Bitcoin
Michael Burry Calls Bitcoin “The Tulip Bulb of Our Time” in Stark New Warning
In a rare but jarring return to the spotlight, Michael Burry — the investor who famously predicted the 2008 housing collapse — has delivered a blistering critique of Bitcoin, branding it as the modern equivalent of a tulip bulb bubble. Speaking in a new interview with author Michael Lewis, Burry declared that Bitcoin’s price surge was “the most senseless thing” he’s ever seen in finance.
A Modern-Day Mania?
Referencing the infamous Dutch tulip mania of the 1600s, Burry argued that Bitcoin’s meteoric rise was driven not by intrinsic value or utility, but by speculative fervor and blind enthusiasm. While tulip bulbs eventually returned to their modest biological worth, Burry suggested that Bitcoin is even worse — claiming it has “no value at all” and is often used as a vehicle for illicit finance.
At the time of Burry’s comments, Bitcoin was trading around $88,700, down more than 30 percent from its all-time high above $120,000 reached earlier this year. The volatility, he argues, is proof of its instability and lack of underlying fundamentals.
Not Just Bitcoin — Burry’s Broader Bubble Thesis
Burry’s condemnation isn’t limited to crypto. Over the past year, he has systematically reduced exposure to high-growth tech stocks, publicly disclosing bearish positions against companies like Nvidia and Palantir. He’s been vocal about what he sees as irrational exuberance surrounding artificial intelligence, which he believes has created dangerous asset bubbles not unlike those of the dot-com era.

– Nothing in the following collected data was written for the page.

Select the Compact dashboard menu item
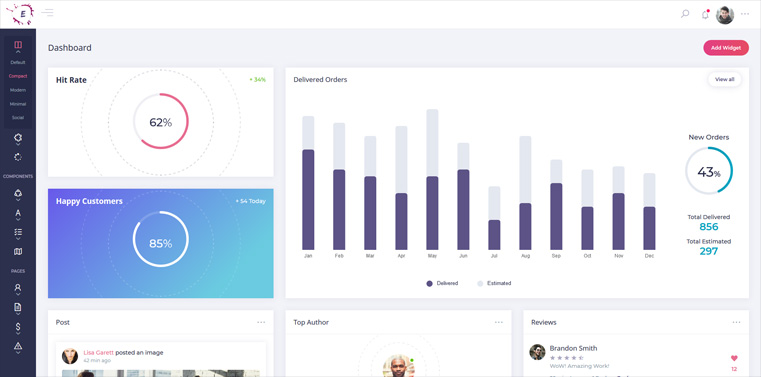point(18,76)
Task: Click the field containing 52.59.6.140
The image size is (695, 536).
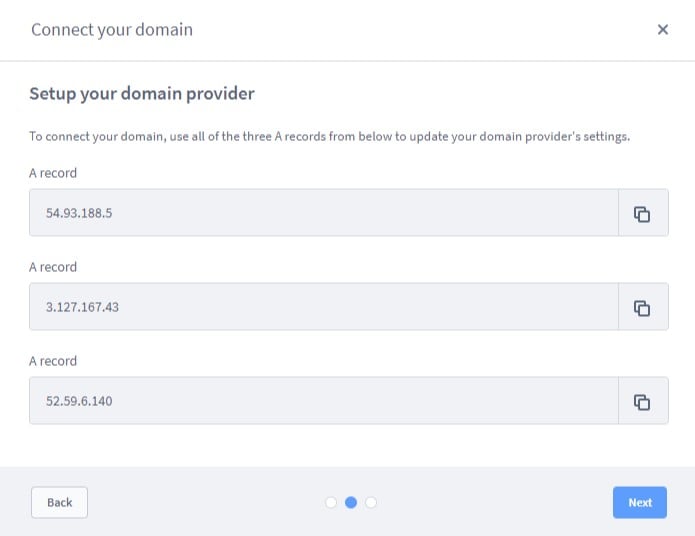Action: 324,401
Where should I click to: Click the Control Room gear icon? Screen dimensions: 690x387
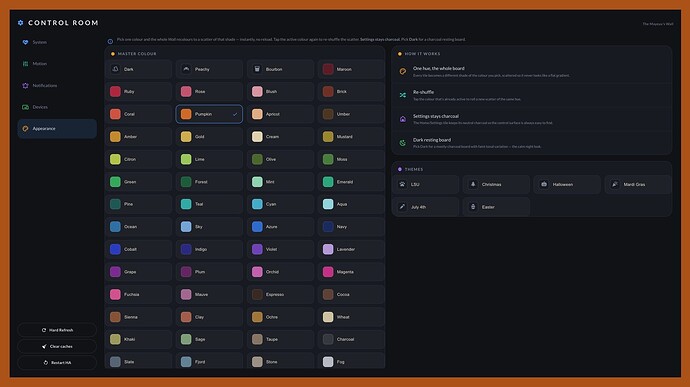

He described the current market climate as saturated with speculation and devoid of realism. “The only winning move is not to play,” he reportedly told Lewis — signaling that he is staying mostly on the sidelines rather than attempting to time a bursting bubble.
The Shockwaves Through the Crypto Market
Burry’s comments land at a critical moment for Bitcoin, which is navigating a fragile balance between mainstream adoption and regulatory scrutiny. While bullish investors hope for a rebound to six-figure territory, Burry’s remarks inject a dose of skepticism that could dampen retail enthusiasm.
His critique challenges the common narrative that Bitcoin is “digital gold” or a safe hedge against inflation. Instead, he frames it as a speculative trap for the unseasoned investor — one that benefits most those who sell early and leaves latecomers exposed when sentiment turns.
Long-Term Implications: Caution or Catalyst?
Burry’s intervention may also reignite debates around regulation and enforcement in the cryptocurrency space. His assertion that Bitcoin is a tool of “deep criminal underworlds” is likely to resonate with lawmakers already eyeing tighter controls on crypto exchanges and wallets.
For the AI sector, his pessimism signals broader concerns about overheated markets across the board. Investors caught up in the buzz around language models, chip makers, and automation platforms may take note of Burry’s reluctance to participate — and begin to reassess the valuation logic currently driving tech stocks.
Is Burry Right Again?
Burry has been wrong before — and right in dramatic fashion. His early bets against the housing market were widely mocked until they weren’t. That legacy gives his words weight, whether investors agree with him or not.
This time, though, the stakes are different. Bitcoin isn’t a mortgage-backed security. It’s a belief system, a financial instrument, and a cultural force rolled into one. Whether that makes it more resilient or more vulnerable to collapse remains to be seen. But one thing is clear: Michael Burry just rang the alarm bell. And when he speaks, people tend to listen.